The second point to make is that both Henry VII and Henry VIII were both giant whoring cunts, who used women as a commodity and shat all over them once they had finished. Henry VII was a frequent visitor to the ‘geese’, and Henry VIII was the most immoral man in the real, but syphilis wasn’t going away fast so things had to be done.

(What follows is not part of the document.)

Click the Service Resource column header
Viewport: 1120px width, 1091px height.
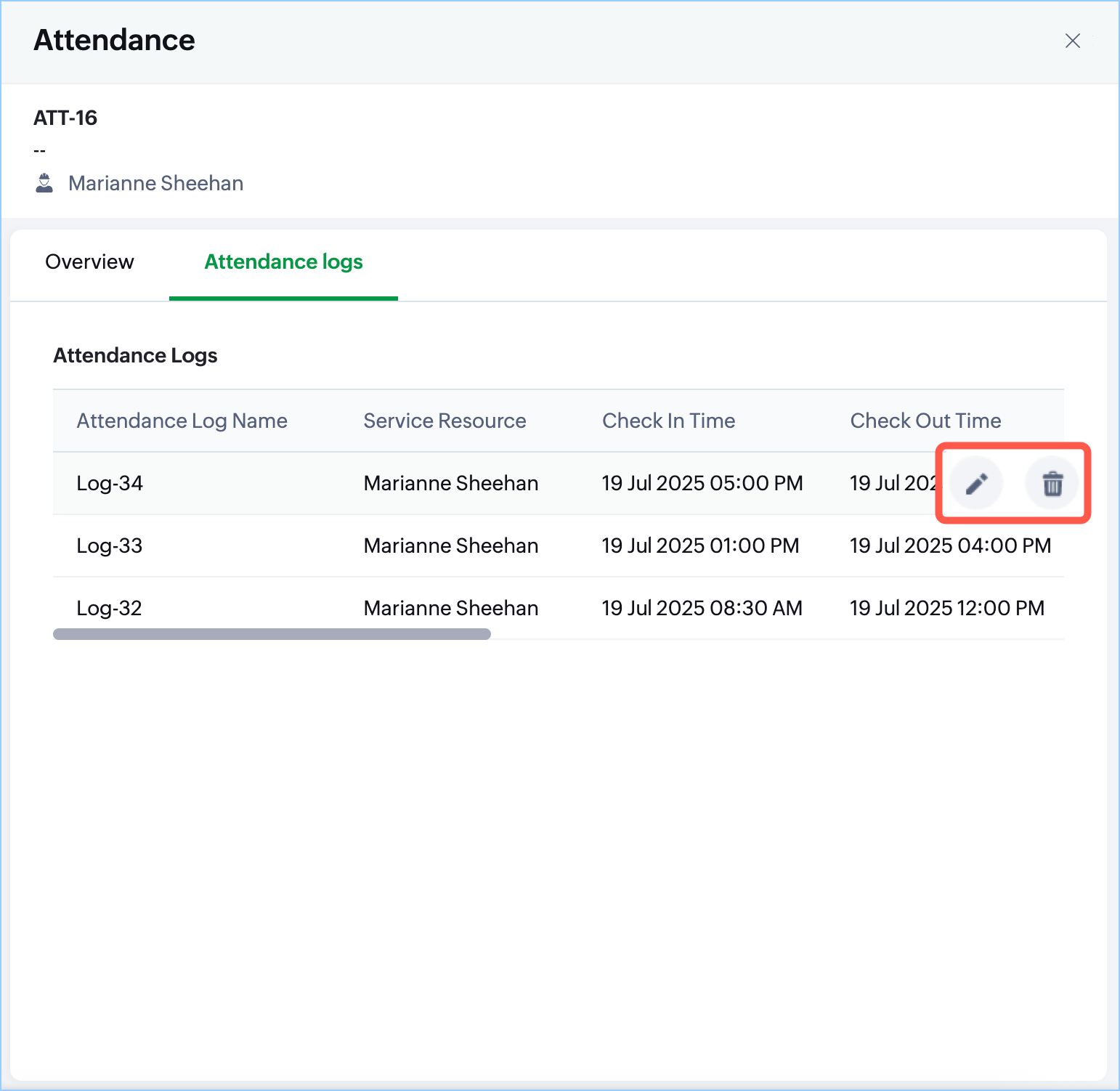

The closure of the stew houses in 1546 was accompanied by a ban on bear and bull baiting too, which pissed off a lot of people who liked nothing more than a good old family day out seeing animals rip other animals apart. these events gave the poor an opportunity to mingle with the rich (and possibly pick a few pockets and hustle a few punters). It wasn’t even Henry VIII’s first attempt at cleaning the streets. In 1533 he introduced ‘The Buggery Act’, which saw anybody committing any sexually deviant act (not just buggery), would be punished under the charges of treason and sentenced to death (without religious rights or burial). What I love about this is that one of the buggery Acts victims was Henry’s second wife, Anne Boleyn, who was accused of shagging her brother and being somewhat of a flusie. Another victim on record is a noble woman who apparently fucked an ape and had a mutant baby, so was sentenced to death, (which is particularly horrific as this just reflects the Tudor view on deformities and the baby was probably killed too, though there is no record of this). The buggery act wasn’t really aimed at homosexuality, (though this was punishable under the law) , but at anybody partaking in a bit of bum fun or caught shagging their livestock. the act was only revoked by parliament in 1861.

bear

I’m pretty sure the bear in this depiction is only smiling because he appears to have a puppy rubbing his belly. I’m not sure this is a true likeness of bear baiting at all.

Anyway, back to the stew houses… Under the new reforms it was easier for Henry to clamp down on prostitution, the church (now Henry), owned all of the brothels anyway. Of course it continued unlicensed, women had to eat, but now just got a little more dangerous, both for the women and their clients. Upon the death of Henry, the still illegal trade flourished as mentioned, but Edward VI reintroduced bull baiting and bear baiting onto the South Bank,  (it is well documented that his sister, Elizabeth I, was a sucker for seeing a bear ripped to shit by a bunch of dogs also). However, the prostitution never really went away and parliament had to appeal to the king for purges on the illegal brothels. Nothing really worked and the women continued to work,  (as you will know if you have ever been to London and been offered ‘lady pleasure’ down a back alley, or even ‘up’ a back alley  since the buggery act was dropped).